Where a line of the following data contains the string "fine", include it in the tally. Report the total alone.

Segment Start: THE INPUT

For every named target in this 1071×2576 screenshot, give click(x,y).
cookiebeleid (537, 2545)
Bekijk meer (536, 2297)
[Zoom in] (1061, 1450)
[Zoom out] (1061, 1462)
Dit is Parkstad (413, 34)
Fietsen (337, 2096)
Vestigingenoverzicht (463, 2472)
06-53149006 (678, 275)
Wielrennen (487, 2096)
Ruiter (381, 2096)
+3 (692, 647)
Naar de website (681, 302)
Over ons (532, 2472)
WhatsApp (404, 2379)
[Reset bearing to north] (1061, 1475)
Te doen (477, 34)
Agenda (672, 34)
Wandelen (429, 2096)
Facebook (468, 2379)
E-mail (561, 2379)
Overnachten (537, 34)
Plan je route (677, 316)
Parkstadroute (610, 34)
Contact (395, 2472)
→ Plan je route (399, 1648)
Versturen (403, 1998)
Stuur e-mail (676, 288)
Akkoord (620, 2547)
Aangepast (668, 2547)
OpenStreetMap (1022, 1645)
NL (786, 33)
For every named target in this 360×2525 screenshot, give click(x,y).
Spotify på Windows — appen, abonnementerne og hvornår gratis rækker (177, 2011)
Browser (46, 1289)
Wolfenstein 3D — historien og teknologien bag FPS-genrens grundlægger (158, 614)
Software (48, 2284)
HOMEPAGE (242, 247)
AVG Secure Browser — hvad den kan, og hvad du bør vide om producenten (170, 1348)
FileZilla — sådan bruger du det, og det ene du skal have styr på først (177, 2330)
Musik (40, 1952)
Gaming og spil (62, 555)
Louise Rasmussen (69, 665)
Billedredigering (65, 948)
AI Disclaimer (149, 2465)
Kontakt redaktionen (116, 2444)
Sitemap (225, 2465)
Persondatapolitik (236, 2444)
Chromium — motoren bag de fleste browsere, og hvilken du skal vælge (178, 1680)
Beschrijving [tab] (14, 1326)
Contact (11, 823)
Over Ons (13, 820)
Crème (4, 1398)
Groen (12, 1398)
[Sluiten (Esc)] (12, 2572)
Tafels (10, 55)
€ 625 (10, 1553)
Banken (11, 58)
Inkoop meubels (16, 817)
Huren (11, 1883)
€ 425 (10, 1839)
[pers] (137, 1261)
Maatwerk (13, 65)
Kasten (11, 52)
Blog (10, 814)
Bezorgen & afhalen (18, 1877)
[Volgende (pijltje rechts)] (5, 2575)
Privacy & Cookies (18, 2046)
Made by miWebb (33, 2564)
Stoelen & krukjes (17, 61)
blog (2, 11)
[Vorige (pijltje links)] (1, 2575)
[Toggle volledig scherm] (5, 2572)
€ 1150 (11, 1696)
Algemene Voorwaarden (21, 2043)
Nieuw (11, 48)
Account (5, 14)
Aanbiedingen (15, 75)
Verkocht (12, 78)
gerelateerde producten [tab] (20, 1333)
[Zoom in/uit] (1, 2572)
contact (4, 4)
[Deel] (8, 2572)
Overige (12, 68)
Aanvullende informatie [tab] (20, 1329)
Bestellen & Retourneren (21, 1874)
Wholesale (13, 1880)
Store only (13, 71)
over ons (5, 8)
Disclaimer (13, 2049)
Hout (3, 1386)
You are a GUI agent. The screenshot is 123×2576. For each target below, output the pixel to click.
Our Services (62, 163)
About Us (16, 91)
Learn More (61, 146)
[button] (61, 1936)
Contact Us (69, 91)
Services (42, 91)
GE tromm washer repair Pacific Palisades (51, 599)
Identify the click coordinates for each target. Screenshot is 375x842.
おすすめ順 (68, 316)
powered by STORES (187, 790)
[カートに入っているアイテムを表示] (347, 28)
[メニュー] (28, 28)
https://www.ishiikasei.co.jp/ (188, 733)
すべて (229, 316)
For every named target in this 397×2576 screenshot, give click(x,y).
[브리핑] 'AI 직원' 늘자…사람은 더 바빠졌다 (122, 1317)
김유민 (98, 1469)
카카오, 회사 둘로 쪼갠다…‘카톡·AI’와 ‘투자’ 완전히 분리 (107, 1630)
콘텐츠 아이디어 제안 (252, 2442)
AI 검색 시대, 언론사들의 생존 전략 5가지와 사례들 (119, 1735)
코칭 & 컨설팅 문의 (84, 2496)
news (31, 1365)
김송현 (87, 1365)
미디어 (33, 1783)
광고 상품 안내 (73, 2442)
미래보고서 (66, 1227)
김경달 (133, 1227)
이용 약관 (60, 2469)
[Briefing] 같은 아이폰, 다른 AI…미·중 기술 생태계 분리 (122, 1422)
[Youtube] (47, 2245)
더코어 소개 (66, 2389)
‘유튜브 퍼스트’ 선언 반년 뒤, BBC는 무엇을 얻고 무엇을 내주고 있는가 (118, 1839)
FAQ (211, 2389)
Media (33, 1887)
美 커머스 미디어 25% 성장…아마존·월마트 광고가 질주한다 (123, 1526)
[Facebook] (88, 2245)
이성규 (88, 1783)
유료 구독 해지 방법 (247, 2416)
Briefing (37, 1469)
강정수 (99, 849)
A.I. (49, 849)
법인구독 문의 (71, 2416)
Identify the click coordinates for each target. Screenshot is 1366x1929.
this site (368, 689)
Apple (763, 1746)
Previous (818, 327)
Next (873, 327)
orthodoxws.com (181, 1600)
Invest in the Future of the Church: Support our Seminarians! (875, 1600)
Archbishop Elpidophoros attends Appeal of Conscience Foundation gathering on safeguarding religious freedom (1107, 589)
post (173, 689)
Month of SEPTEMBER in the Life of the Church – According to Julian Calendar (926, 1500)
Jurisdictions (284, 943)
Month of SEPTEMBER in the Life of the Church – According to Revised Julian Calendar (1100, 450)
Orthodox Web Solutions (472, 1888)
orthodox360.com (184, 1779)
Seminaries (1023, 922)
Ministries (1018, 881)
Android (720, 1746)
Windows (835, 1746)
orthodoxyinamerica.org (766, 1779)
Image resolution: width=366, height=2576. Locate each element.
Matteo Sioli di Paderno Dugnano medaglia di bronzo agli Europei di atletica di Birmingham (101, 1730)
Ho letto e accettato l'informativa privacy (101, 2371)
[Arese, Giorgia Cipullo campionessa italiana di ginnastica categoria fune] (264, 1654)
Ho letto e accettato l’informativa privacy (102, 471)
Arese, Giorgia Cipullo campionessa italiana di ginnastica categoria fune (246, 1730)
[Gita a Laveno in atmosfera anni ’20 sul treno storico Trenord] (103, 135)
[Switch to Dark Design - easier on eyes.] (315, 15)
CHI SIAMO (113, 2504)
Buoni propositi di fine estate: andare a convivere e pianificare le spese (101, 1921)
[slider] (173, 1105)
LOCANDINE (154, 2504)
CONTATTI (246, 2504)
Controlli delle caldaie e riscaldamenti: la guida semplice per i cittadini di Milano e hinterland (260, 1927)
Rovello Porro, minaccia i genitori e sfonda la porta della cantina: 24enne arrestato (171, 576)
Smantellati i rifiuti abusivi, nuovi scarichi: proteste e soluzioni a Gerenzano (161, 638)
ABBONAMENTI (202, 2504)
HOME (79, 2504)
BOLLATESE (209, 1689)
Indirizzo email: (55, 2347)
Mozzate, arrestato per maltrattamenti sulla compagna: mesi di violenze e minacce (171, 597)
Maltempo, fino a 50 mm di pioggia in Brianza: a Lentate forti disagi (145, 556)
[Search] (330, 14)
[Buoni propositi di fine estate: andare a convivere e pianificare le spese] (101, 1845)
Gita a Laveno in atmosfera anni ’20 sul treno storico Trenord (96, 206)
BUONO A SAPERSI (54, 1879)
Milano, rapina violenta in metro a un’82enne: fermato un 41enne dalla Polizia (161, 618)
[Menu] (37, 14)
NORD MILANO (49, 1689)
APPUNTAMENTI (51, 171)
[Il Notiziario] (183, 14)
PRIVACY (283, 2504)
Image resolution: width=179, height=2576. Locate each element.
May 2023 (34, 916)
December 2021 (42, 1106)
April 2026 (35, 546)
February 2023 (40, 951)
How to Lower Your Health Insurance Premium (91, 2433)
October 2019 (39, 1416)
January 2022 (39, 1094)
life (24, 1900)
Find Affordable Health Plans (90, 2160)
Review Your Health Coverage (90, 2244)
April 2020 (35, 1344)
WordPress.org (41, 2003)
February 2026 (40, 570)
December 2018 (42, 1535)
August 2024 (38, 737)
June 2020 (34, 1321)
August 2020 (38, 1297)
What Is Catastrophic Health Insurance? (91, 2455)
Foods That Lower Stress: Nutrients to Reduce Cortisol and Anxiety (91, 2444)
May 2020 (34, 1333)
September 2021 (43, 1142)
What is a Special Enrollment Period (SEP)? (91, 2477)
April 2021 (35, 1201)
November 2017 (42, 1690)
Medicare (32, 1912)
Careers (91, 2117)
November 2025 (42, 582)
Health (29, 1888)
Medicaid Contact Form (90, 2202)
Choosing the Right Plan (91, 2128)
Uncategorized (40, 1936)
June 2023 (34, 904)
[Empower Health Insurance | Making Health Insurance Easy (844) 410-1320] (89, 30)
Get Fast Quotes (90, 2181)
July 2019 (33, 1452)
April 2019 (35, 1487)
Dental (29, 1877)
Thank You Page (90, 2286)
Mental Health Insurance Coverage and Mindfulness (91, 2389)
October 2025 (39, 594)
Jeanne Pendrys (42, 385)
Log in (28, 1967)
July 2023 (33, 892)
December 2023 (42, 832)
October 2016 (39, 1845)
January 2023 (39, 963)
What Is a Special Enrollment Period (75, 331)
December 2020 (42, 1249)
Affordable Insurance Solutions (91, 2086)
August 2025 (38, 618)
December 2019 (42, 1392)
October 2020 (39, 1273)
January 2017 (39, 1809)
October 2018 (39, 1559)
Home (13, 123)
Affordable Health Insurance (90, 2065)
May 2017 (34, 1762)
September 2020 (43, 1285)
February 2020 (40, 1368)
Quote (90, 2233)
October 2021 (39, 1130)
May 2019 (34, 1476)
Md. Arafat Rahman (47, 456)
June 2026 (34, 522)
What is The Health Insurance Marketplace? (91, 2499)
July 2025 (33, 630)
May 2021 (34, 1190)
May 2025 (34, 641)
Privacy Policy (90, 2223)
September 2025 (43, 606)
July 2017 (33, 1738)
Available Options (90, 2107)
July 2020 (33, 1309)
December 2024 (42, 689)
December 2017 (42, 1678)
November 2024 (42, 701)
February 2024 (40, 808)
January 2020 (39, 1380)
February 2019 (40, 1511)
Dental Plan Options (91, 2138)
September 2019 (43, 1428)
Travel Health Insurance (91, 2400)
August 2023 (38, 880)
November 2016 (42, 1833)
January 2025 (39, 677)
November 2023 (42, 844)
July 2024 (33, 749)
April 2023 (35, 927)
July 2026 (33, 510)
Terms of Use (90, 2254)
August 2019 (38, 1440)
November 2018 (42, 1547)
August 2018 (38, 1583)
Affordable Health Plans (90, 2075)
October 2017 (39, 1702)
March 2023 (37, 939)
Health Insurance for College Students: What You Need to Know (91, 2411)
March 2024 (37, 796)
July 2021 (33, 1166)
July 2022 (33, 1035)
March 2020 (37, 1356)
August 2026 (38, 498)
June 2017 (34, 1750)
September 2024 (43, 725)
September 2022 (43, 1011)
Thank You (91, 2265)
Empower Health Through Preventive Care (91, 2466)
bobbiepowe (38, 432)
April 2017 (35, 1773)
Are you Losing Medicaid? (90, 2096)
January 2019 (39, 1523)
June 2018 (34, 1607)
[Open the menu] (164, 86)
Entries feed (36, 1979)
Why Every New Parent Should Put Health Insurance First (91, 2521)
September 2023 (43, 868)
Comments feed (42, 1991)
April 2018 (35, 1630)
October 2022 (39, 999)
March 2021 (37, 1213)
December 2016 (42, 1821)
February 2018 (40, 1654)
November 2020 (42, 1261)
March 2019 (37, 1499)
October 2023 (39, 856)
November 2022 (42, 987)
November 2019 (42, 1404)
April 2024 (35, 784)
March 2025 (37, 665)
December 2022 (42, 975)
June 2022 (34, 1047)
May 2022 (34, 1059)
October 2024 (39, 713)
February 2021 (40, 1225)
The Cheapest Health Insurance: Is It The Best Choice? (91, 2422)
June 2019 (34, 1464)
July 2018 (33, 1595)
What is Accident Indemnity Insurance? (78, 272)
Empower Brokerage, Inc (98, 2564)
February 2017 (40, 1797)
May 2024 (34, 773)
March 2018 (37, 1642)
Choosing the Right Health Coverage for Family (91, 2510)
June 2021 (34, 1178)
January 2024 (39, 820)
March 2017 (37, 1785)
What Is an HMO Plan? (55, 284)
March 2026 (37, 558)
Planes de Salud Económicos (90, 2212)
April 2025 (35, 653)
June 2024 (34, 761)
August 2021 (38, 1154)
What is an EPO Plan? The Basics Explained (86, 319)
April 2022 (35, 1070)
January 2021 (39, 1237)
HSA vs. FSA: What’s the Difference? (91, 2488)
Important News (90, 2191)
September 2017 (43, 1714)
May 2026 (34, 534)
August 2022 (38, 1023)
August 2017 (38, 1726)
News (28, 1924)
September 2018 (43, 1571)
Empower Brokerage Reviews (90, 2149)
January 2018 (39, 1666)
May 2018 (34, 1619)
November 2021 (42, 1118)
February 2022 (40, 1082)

Segment End: THE INPUT

YOUR RESPONSE »
2